Sur le productivisme

Maxime Blondeau
Printemps Ecologique
3 min readMar 7, 2020

“Seule entre toutes les civilisations de l’histoire, notre civilisation s’est appliquée avec la même énergie à fabriquer des quantités toujours plus grandes de tous les produits, depuis l’alcool jusqu’aux explosifs, depuis les canons jusqu’aux aéroplanes, sans jamais qu’inquiéter de l’usage qu’on en ferait.
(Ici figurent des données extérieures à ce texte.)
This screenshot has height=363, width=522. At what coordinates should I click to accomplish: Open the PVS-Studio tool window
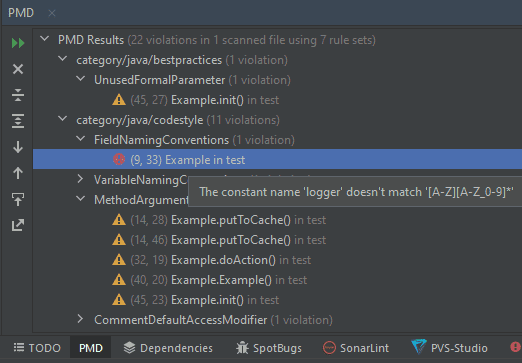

C’est ainsi qu’on a fabriqué des quantités énormes d’alcool ; et qu’après les avoir fabriquées, on les a fait avaler aux masses, même au risque de détruire des peuples entiers.

Les sources premières du vice sont dans l’industrie et non dans les hommes.
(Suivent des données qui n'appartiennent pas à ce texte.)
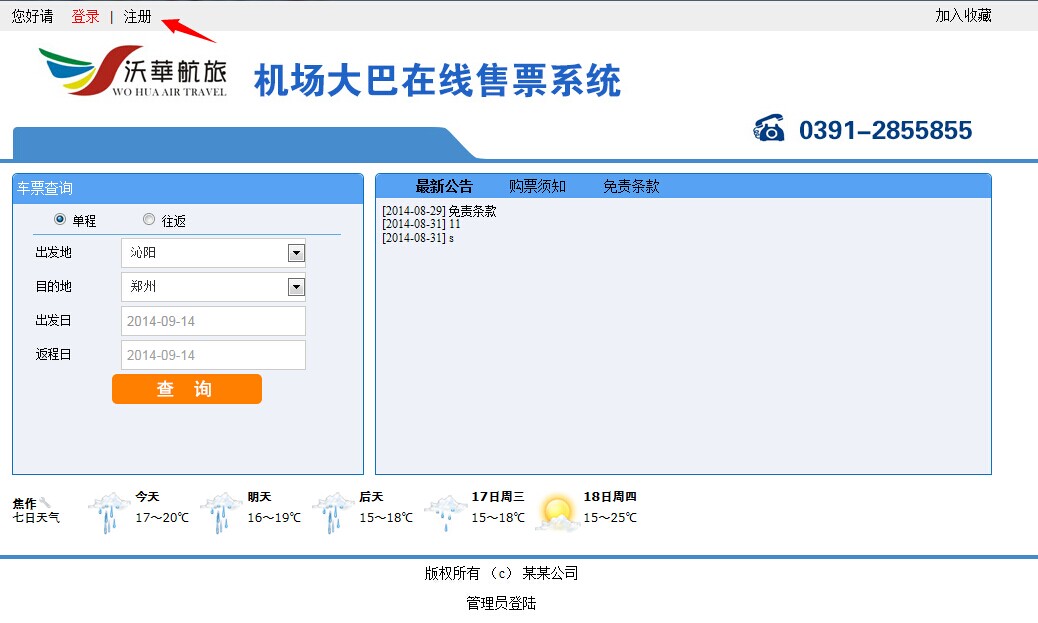Screen dimensions: 1038x623
Task: Click the sunny Thursday 18th weather icon
Action: tap(557, 512)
Ce n’est pas la soif des hommes qui oblige l’industrie et l’agriculture à produire les boissons en quantité toujours plus grande : ce sont l’industrie et l’agriculture qui, entraînées par le formidable élan économique du monde, augmentent la production et qui, pour l’écouler toute, apprennent aux masses à s’enivrer. La question de l’alcoolisme est, en somme, avant tout, une question de surproduction. Nos ancêtres étaient beaucoup plus sobres non pas parce qu’ils étaient plus sages, ou plus vertueux, ou plus dévots ; mais parce qu’ils produisaient moins d’alcool et le peu qu’ils en produisaient était de qualité meilleure. Ils ne pouvaient pas boire l’alcool qui n’existait pas.
La conséquence est claire. Pour déraciner ce fléau, il faut que l’Etat revendique la faculté de limiter certaines productions pour des raisons morales et patriotiques ; c’est-à-dire d’imposer des limites morales à la puissance productive sans cesse croissante de l’industrie moderne”.

Guglielmo Ferrero, 1913.

Ce texte m’avait beaucoup marqué lorsque je vivais à Rome en 2013.

En 2020, je remarque que la remise en question du modèle productiviste pour “des raisons morales” disait Guglielmo - on dirait aujourd’hui pour “des raisons éthiques”- est un projet qui rassemble de plus en plus.

Il faudrait le vérifier par des enquêtes de terrain.

Beaucoup, au Printemps Ecologique, partagent cette vision d’une société post-productiviste, notamment pour des questions d’éthos, de comportement individuel et surtout collectif. Je n’aurais rien contre l‘idée que notre industrie produise toujours plus, toujours plus grand et toujours plus loin, si cela ne mettait pas en danger la faune, la flore, l’océan, la santé, le climat….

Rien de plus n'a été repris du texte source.